THE TASK -> What do the lines say from the one containing "Task: Expand the AUT row plus sign" to the end of the records? Restate them word for word, and only those.

====

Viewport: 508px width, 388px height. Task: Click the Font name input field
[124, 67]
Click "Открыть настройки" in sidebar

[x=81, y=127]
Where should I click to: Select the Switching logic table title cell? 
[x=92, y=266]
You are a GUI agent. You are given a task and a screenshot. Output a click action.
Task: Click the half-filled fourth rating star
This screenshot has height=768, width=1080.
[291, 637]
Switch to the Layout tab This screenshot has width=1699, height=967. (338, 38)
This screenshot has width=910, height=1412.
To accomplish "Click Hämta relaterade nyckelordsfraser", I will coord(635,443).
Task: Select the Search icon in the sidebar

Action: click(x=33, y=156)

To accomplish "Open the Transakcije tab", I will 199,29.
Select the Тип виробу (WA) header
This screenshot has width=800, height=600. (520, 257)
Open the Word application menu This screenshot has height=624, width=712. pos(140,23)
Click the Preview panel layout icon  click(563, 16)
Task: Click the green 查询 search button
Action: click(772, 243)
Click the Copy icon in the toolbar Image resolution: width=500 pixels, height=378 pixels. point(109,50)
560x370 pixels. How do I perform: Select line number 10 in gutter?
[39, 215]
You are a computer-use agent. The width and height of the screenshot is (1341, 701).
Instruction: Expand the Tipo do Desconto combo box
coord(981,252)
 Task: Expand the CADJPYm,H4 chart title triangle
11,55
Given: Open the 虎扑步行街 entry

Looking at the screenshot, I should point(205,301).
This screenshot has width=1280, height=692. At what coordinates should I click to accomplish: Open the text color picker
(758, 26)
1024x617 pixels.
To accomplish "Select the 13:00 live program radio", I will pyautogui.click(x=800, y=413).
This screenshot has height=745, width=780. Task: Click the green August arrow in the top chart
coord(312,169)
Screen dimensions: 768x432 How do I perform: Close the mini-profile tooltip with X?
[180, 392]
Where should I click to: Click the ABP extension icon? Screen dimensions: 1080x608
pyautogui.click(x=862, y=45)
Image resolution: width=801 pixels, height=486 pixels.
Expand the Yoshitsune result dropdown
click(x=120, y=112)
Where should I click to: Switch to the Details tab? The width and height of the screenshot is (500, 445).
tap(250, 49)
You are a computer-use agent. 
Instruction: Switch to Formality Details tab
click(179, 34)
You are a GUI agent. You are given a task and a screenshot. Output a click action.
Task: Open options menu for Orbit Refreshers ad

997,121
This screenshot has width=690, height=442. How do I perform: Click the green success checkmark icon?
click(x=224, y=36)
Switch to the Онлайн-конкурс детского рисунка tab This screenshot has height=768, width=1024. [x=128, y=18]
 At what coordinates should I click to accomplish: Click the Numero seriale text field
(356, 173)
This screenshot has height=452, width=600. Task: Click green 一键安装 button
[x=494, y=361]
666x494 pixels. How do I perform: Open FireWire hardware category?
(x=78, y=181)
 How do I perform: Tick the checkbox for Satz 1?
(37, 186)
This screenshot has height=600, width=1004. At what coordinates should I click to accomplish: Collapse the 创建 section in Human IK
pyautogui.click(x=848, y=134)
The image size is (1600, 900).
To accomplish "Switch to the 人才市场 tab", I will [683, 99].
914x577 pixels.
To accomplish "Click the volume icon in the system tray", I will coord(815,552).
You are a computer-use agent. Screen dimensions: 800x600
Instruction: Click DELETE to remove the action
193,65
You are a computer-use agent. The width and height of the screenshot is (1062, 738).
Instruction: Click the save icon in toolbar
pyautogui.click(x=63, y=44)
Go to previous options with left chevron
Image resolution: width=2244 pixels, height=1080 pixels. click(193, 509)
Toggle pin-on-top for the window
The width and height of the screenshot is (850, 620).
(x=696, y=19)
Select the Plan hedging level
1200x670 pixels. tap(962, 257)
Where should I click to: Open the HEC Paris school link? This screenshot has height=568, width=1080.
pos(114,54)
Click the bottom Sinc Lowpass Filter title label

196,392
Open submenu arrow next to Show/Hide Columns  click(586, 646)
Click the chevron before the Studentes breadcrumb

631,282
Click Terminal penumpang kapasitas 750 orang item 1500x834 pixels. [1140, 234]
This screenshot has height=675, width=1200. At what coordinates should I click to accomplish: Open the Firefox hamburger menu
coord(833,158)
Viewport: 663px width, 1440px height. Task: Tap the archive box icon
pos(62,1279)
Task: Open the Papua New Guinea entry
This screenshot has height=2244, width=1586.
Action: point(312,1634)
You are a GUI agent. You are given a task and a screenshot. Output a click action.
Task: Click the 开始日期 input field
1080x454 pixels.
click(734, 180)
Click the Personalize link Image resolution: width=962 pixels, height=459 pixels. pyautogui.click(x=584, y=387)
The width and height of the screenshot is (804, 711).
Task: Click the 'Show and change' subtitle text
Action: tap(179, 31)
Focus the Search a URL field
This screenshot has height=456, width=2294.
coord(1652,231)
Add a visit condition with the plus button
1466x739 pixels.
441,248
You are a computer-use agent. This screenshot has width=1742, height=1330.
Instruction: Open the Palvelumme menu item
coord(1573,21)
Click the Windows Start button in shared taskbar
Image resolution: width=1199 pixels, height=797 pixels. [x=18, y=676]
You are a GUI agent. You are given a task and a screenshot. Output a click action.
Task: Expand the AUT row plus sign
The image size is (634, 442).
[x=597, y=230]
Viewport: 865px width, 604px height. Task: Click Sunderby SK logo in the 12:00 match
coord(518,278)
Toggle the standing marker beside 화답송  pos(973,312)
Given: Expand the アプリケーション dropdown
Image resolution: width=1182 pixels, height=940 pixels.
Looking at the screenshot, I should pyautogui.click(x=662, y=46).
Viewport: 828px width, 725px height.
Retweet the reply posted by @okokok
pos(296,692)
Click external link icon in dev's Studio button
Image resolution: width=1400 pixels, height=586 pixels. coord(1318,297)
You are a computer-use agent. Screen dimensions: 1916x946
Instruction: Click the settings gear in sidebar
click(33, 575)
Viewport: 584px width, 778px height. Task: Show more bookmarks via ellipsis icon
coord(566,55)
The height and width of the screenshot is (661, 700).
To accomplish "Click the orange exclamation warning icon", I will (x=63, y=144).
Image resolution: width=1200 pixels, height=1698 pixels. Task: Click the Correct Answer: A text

====

EXPECTED ANSWER ->
Task: Expand the AUT row plus sign
The image size is (634, 442).
[x=597, y=230]
Viewport: 865px width, 604px height. Task: Click Sunderby SK logo in the 12:00 match
coord(518,278)
Toggle the standing marker beside 화답송  pos(973,312)
Given: Expand the アプリケーション dropdown
Image resolution: width=1182 pixels, height=940 pixels.
Looking at the screenshot, I should pyautogui.click(x=662, y=46).
Viewport: 828px width, 725px height.
Retweet the reply posted by @okokok
pos(296,692)
Click external link icon in dev's Studio button
Image resolution: width=1400 pixels, height=586 pixels. coord(1318,297)
You are a computer-use agent. Screen dimensions: 1916x946
Instruction: Click the settings gear in sidebar
click(33, 575)
Viewport: 584px width, 778px height. Task: Show more bookmarks via ellipsis icon
coord(566,55)
The height and width of the screenshot is (661, 700).
To accomplish "Click the orange exclamation warning icon", I will (x=63, y=144).
Image resolution: width=1200 pixels, height=1698 pixels. Task: Click the Correct Answer: A text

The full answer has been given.